While many are criticizing the gross and wrong AIG taxpayer-funded bonuses of senior executives, the truth is that that kind of corruption is relatively small time — even at $165 million — and was predictable. The outrage expressed by Obama, Lawrence Summers and Tim Geithner must be feigned — or they don’t know what they are doing in the positions they have acquired.
But what is serious is that Goldman Sachs executives seem to have lied or at best seriously misled the media and public during the early stages of the AIG financial crisis stating that their firm did not have significant exposure to AIG’s collapsing financial position.
But after AIG published its roster of financial distributions, Goldman Sachs comes in on the top of the list at $12.9 billiion.
Treasury Secretary Paulson and former Treasury Secretary Bob Rubin both served as top executives at Goldman Sachs — and in the end, they wouldn’t let Goldman collapse despite allowing Lehman Brothers to die.
Rubin and Paulson have had major conflicts of interest that make Tim Geithner’s tax manipulations while an IMF employee look pathetically insignficant. Tom Daschle’s rides in a town car, Killifer’s failure to pay taxes on domestic help, and others who have avoided government because of the very high hurdles Obama has set for those who join his team simply pale in comparison to what we have learned about Bob Rubin’s ties to Citibank, Goldman and the Treasury; Hank Paulson to both Treasury and Goldman — and which have implications as well for their chief acolytes Lawrence Summers and Timothy Geithner.

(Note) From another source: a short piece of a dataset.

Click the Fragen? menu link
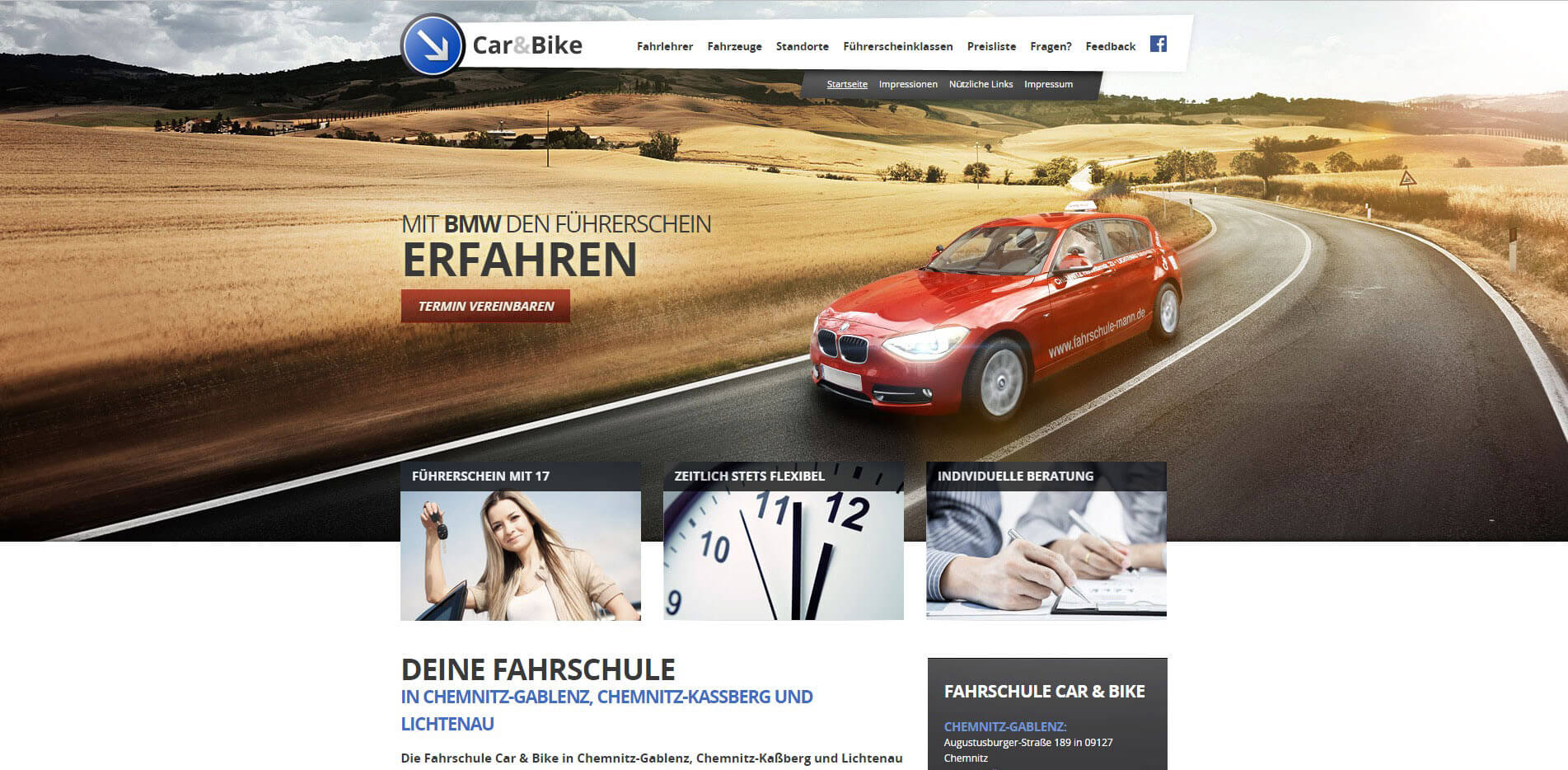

AIG and Goldman both lied about their positions last September. And Hank Paulson and other major financial elites involved in the AIG bailout knew it also.
That is the story we should be following — but few are paying attention.
And we should remember that the great economic genius of the early United States, Alexander Hamilton — the man who hatched the great Bank of New York — possessed just ‘one share’ of that bank.
We should be re-reading about Alexander Hamilton’s life and deeds. Soon it is easy to see how he would have been fairly disgusted by those who have recently held his position and pretended to carry on his brand of national interest public service.